- Article:
With respect, the qbyte solution is unnecessarily abstruse. This is much simpler:

Start with a square, and inscribe a circle inside it. Inscribe another square inside the circle.           
           
By twisting the small square around by half a right angle, we can see that its area is half that of the larger square. (Socrates)           
           
Draw a diagonal of the large square. This splits the circle in half.           
           
We can see at once that if the corners of the small square that are on the diagonal are joined up to the sides of the large one, we will have the desired square.           
           
Using Socrates again, we can see that a square whose side is the radius of the circle will have exactly half the area of the small square. Call this a 'diagonal square'.           
           
Since the large square is twice the size of the small square, the large square is 4 times the size of the diagonal square. Since the circle is larger than the small square, but smaller than the large square, it must be about 3 times the size of the diagonal square.            
           
Call this number (3), as we're not sure it is exactly 3.

- Raw records:
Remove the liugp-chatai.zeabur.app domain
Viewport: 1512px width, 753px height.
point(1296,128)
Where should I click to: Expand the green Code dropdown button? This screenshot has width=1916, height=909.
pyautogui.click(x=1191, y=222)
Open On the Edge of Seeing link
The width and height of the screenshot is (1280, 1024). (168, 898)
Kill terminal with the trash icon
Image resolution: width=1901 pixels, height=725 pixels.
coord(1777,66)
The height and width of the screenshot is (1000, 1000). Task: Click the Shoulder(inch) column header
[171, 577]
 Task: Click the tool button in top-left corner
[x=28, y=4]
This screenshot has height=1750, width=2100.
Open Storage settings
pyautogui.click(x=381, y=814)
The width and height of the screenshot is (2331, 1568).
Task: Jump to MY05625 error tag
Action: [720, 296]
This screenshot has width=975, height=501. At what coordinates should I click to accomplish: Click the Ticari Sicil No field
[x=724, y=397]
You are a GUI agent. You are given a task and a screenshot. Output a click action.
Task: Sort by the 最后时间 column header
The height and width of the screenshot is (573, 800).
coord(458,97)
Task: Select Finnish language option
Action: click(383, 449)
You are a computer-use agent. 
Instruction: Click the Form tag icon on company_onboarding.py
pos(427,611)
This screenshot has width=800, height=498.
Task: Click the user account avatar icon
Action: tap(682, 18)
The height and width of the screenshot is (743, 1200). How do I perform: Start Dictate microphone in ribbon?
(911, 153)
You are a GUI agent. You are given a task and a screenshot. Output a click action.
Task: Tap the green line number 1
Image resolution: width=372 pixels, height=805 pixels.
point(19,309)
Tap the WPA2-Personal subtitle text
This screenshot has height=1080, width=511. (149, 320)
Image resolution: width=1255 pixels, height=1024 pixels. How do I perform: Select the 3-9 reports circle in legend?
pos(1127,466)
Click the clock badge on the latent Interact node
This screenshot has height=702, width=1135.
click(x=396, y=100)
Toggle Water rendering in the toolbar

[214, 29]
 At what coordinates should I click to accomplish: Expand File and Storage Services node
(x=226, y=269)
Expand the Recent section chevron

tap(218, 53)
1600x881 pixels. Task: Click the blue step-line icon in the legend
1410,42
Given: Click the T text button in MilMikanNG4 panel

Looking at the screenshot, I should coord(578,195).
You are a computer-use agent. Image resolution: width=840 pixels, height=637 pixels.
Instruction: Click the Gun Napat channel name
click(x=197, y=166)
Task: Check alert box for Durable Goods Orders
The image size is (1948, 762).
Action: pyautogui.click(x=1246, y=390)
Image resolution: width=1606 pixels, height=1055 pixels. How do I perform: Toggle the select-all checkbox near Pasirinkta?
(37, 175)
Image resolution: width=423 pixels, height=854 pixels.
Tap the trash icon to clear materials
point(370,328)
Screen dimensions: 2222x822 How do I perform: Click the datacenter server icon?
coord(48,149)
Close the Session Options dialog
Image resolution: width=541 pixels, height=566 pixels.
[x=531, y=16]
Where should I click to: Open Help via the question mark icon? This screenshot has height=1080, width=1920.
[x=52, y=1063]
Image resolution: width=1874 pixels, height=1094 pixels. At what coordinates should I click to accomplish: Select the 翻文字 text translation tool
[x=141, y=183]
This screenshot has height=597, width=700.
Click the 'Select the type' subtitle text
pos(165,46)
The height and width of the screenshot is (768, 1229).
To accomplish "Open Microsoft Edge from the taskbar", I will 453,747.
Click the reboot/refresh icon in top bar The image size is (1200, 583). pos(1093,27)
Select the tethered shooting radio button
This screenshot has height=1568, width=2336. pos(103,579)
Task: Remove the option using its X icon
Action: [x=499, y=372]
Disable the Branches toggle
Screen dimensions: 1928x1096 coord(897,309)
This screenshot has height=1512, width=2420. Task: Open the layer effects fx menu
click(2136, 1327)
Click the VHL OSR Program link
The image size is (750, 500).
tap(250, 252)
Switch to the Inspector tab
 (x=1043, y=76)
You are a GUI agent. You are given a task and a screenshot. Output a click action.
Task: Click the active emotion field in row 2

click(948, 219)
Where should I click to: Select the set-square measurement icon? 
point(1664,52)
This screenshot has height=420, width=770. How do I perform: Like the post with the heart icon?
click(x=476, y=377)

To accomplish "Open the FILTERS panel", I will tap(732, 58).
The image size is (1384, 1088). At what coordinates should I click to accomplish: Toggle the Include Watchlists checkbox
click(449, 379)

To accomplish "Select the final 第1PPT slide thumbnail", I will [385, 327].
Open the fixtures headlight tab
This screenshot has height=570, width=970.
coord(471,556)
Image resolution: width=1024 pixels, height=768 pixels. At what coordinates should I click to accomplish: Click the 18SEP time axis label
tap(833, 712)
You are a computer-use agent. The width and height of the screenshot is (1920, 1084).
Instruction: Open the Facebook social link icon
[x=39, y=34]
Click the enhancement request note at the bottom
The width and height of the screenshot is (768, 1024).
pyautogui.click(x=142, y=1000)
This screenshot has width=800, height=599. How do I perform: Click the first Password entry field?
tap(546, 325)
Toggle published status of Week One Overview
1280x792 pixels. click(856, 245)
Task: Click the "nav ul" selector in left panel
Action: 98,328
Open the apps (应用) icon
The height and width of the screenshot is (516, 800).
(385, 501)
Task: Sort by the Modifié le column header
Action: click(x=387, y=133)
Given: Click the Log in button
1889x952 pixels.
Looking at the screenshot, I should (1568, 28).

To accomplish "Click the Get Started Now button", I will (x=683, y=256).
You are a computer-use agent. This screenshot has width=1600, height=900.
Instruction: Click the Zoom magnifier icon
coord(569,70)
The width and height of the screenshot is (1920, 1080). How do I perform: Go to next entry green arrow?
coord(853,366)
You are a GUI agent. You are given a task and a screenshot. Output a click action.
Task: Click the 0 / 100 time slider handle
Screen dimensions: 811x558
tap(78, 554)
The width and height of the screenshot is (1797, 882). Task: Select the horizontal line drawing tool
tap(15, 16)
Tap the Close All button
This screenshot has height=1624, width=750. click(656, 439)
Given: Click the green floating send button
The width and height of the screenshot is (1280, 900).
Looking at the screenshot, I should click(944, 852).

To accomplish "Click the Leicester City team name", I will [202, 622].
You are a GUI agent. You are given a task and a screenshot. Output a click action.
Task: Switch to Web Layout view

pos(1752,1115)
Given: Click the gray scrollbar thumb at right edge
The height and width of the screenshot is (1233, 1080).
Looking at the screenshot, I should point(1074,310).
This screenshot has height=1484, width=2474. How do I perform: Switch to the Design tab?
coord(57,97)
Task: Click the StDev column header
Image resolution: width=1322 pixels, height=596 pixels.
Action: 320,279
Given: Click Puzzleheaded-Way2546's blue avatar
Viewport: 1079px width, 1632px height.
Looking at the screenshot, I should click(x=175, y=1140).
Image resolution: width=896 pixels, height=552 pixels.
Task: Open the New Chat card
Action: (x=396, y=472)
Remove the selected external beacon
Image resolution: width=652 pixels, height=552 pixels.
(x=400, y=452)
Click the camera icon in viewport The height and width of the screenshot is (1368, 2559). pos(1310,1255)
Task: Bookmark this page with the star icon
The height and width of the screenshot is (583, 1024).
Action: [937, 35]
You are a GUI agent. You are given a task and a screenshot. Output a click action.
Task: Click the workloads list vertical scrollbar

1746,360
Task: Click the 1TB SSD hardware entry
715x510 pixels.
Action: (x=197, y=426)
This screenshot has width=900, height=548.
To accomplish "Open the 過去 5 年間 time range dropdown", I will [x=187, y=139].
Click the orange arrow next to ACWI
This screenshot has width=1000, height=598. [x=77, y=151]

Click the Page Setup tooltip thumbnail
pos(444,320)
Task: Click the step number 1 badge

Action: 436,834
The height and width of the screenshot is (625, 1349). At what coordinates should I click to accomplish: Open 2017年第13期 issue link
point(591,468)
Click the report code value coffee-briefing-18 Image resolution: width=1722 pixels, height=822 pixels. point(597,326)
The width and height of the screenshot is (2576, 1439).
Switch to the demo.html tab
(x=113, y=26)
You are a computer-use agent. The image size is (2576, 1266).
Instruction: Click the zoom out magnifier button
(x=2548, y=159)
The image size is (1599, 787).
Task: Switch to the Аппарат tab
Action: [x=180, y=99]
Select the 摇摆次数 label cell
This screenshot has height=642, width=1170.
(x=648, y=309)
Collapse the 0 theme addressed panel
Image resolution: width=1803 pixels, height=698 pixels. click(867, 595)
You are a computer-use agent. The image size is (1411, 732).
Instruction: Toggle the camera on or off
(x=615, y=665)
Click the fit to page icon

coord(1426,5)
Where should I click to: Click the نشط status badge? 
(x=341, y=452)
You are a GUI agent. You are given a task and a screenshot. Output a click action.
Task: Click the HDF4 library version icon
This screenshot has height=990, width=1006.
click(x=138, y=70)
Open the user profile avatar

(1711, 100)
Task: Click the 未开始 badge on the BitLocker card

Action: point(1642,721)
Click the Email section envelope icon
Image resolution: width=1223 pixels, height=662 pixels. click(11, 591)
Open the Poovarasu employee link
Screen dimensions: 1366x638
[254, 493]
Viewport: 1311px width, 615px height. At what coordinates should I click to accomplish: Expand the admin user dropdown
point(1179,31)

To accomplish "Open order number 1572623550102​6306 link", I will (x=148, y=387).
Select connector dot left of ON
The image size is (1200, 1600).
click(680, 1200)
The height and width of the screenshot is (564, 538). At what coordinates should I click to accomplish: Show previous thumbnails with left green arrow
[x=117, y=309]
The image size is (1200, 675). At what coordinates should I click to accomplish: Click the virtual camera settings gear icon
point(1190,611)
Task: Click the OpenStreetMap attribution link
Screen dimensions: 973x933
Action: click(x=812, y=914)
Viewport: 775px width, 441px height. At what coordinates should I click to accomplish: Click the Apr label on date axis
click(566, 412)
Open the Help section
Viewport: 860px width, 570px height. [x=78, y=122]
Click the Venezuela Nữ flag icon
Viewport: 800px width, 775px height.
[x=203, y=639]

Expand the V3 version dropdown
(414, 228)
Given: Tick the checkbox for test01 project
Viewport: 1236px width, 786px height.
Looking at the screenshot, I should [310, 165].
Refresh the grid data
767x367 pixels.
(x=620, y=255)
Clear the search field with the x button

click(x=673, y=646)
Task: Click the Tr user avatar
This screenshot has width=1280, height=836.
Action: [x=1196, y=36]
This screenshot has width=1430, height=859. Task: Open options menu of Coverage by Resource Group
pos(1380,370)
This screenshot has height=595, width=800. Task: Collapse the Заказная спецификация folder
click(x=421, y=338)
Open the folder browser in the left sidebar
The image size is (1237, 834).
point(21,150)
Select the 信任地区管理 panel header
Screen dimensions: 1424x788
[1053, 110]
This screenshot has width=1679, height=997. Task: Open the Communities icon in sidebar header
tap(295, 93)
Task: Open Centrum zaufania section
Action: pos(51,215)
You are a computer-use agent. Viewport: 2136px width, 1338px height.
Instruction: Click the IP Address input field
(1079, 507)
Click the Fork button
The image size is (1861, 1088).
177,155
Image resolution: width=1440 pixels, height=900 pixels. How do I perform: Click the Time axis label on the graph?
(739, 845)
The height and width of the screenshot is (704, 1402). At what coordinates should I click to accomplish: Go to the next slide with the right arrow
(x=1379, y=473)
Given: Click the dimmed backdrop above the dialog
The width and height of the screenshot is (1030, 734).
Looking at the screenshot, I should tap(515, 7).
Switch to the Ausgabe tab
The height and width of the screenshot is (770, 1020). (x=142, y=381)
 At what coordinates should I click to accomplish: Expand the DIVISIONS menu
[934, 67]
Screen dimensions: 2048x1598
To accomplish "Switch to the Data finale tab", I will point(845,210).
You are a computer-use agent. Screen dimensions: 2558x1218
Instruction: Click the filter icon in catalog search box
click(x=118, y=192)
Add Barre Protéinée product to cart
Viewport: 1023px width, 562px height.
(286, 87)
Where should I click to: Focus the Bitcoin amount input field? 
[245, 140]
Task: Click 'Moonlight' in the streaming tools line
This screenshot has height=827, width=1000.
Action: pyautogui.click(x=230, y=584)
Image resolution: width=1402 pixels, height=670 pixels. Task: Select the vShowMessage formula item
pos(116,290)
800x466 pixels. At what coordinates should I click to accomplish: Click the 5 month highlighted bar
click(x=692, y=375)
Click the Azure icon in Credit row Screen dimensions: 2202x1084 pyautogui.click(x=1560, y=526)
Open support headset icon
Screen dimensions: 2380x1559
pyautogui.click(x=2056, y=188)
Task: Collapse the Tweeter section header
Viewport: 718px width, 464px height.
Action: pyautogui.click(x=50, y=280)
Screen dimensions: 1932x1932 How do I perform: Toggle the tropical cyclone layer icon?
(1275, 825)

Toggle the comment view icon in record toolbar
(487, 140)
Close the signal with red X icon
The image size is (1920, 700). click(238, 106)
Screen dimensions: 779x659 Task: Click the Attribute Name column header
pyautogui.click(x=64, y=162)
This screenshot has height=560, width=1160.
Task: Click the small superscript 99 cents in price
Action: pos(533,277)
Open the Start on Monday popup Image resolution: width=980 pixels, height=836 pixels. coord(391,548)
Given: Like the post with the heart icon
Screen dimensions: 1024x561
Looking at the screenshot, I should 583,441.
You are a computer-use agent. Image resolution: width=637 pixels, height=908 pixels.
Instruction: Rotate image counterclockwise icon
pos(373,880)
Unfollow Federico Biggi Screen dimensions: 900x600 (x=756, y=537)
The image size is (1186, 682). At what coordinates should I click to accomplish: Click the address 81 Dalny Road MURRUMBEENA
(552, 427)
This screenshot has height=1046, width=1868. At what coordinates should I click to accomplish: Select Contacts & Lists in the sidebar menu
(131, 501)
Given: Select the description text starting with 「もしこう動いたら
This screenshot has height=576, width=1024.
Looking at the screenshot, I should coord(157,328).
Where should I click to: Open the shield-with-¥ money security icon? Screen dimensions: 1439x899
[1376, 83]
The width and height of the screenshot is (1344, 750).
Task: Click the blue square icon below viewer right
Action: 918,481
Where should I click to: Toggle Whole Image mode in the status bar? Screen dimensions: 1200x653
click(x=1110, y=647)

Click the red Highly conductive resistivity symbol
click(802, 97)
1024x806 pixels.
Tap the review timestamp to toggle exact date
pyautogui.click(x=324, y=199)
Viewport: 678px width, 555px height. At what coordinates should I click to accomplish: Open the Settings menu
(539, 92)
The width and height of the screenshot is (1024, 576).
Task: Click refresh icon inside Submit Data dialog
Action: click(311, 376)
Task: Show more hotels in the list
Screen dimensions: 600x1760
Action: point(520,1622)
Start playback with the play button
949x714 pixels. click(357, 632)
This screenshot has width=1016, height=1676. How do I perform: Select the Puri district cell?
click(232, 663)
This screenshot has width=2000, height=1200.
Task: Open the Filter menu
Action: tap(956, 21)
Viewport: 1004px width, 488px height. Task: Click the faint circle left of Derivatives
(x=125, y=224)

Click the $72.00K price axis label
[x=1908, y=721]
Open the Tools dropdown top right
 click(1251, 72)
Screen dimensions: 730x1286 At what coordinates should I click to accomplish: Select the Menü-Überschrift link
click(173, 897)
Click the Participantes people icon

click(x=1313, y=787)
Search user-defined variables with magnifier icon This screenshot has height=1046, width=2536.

- Actions to take:
a) Which instructions in the post are phrased as commands beginning with a verb? List each one.
b) Copy the post's stretch from "By twisting the" through "circle in half." word for word.

- Responses to the tasks:
a)
- Start with a square
- inscribe a circle inside it
- Inscribe another square inside the circle
- Draw a diagonal of the large square
- Call this a 'diagonal square'
- Call this number (3)

b)
By twisting the small square around by half a right angle, we can see that its area is half that of the larger square. (Socrates)           
           
Draw a diagonal of the large square. This splits the circle in half.